Bu olayların akabinde, Türkiye uykusundan bir nebze de olsa uyanmış ve Kıbrıs meselesinin artık İngiltere’nin bir iç meselesi olduğuna dair sürdürdüğü dış politikayı terk etmiştir. Kıbrıs Meselesi’nde, Türkiye’nin de resmi taraf olmasıyla dışişleri bakanlığında Kıbrıs Komisyonu kurulmuştur.  Bununla kalmayıp dünya kamuoyuna belgelerle Türkiye’nin de Kıbrıs’ta Yunanistan ile aynı hukuksal haklara sahip olduğu ilan edilmiştir.
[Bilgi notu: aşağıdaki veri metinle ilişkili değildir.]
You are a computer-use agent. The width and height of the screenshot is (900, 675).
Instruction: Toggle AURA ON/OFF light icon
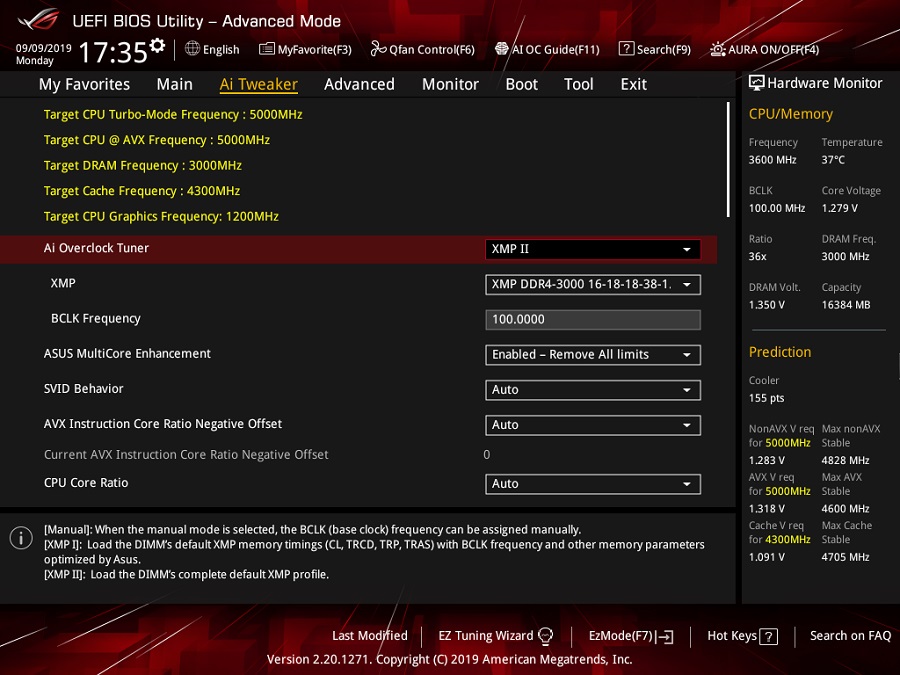click(717, 49)
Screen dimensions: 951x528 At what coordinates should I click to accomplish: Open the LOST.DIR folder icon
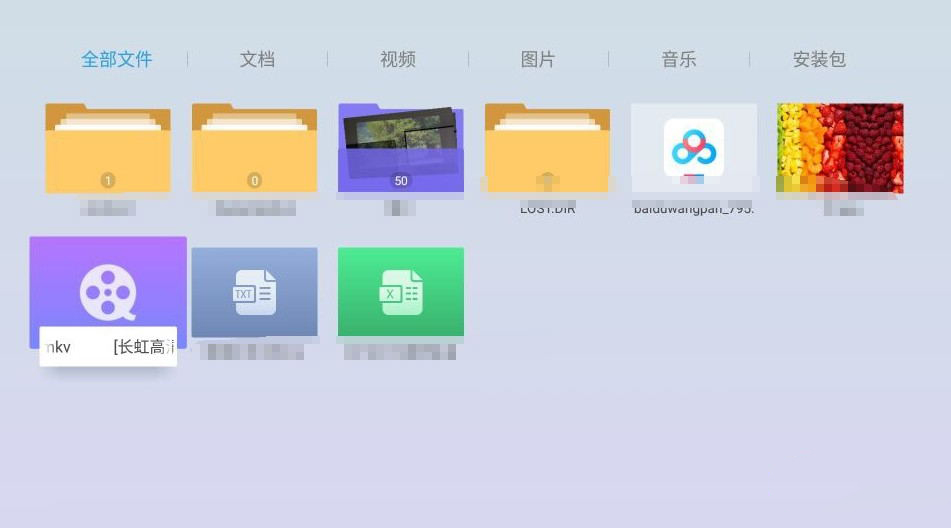547,148
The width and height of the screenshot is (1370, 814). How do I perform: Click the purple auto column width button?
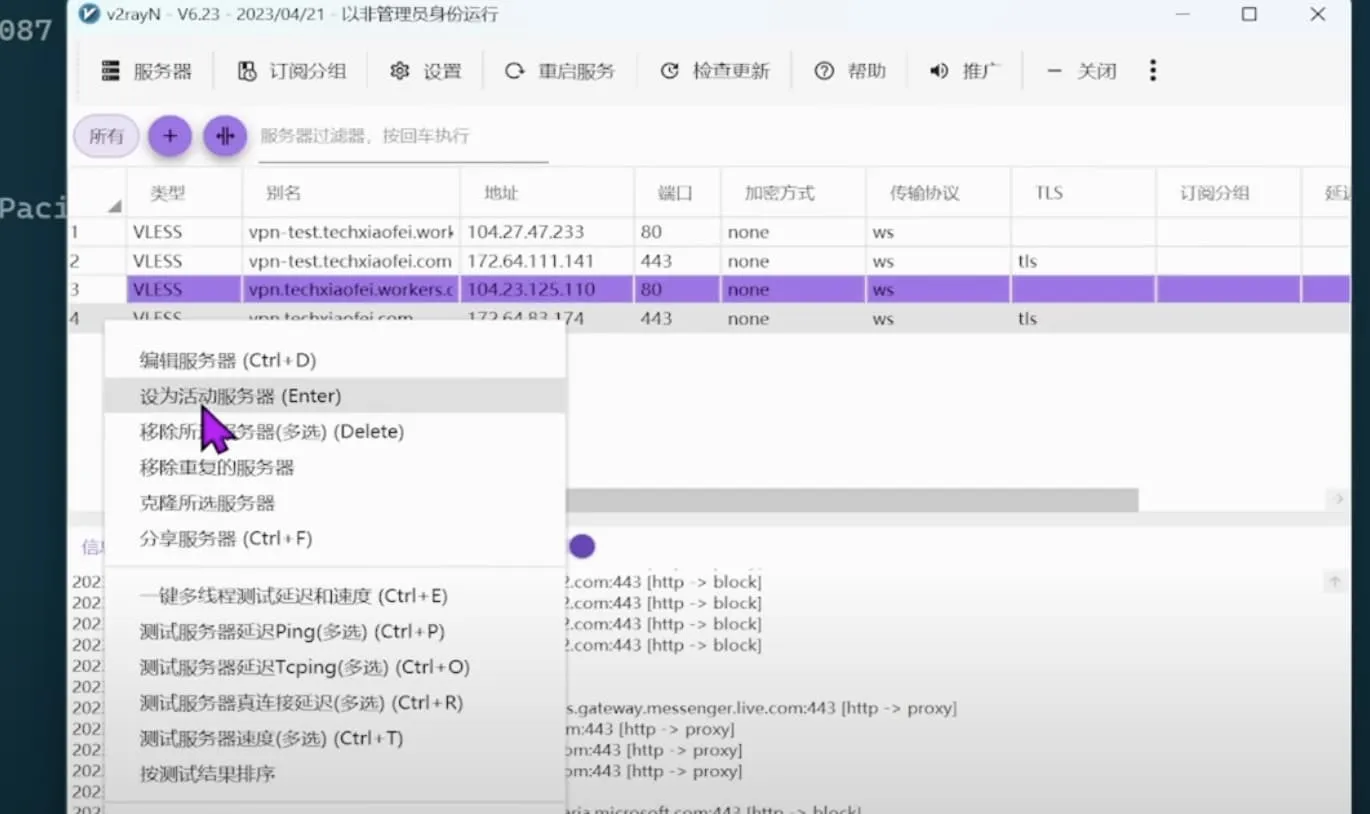[225, 136]
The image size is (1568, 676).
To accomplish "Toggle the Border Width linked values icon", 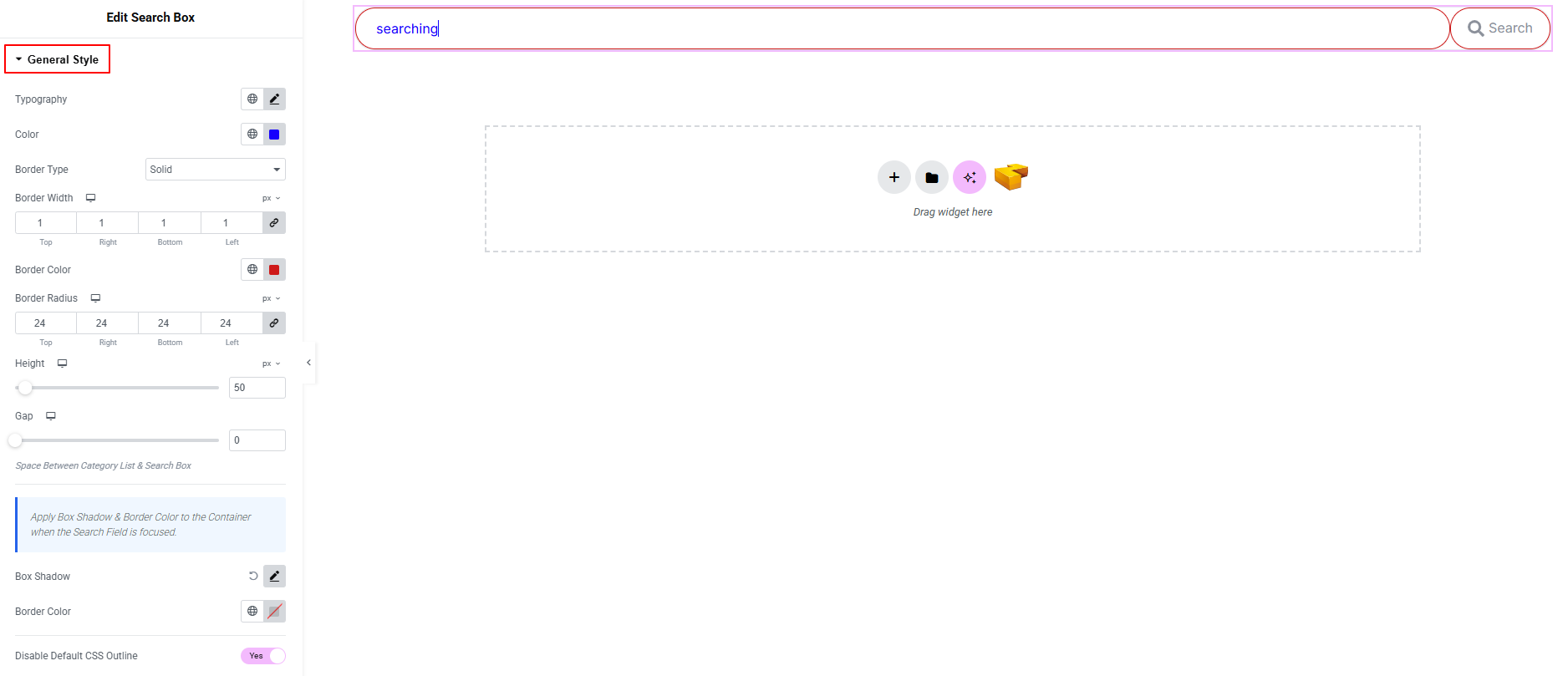I will click(274, 222).
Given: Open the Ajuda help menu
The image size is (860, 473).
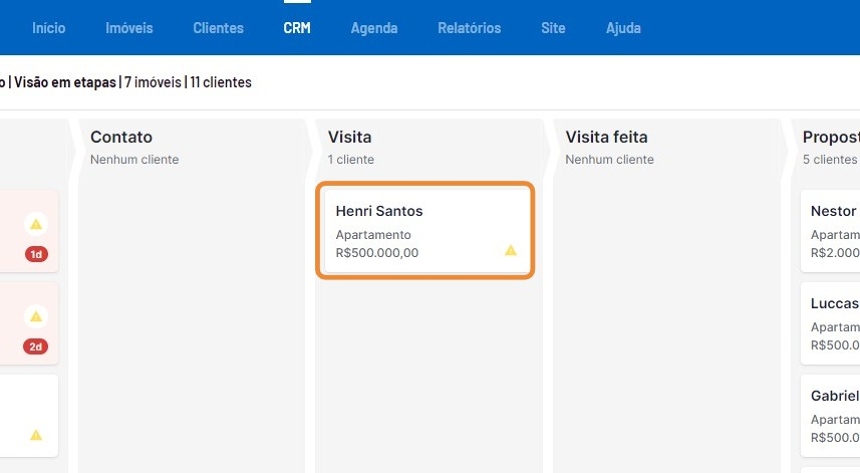Looking at the screenshot, I should click(x=623, y=28).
1956 yılından itibaren olaylar Türk ve Rum kesimi arasında devam etmiştir. İngiltere’nin ek polis getirememesi nedeniyle Türkler ile işbirliğine gitmesi, ve böl-yönet politikasını uygulaması sebebiyle, Ada’da artık iki kesim arasında olaylar patlak veriyordu ve İngiltere sadece hakem görevini üstleniyordu. İngiltere’nin Kıbrıs politikasında yumuşama göstermesi, Türkiye’nin güvenini sarsmış ve dış politikasını önemli ölçüde etkilemiştir. Yunanistan’ın Enosis tezine karşılık, Türkiye taksim tezini öne sürmüş ve bunu savunmaya başlamıştır. İngiltere, artan terör olayları sebebiyle, Ada’daki kontrolünü gitgide kaybetmeye başlamış ve İngiltere’nin mutlak hakimiyeti esas alınarak, bir Kıbrıs Anayasası taslağı oluşturmuştur. Taslakta siyasal temsil sisteminde Türk ve Rum eşit sayılıyordu; ancak adanın nüfusuna baktığımızda, bu eşitlik yalnızca Rum tarafının ağzına bal sürüyordu.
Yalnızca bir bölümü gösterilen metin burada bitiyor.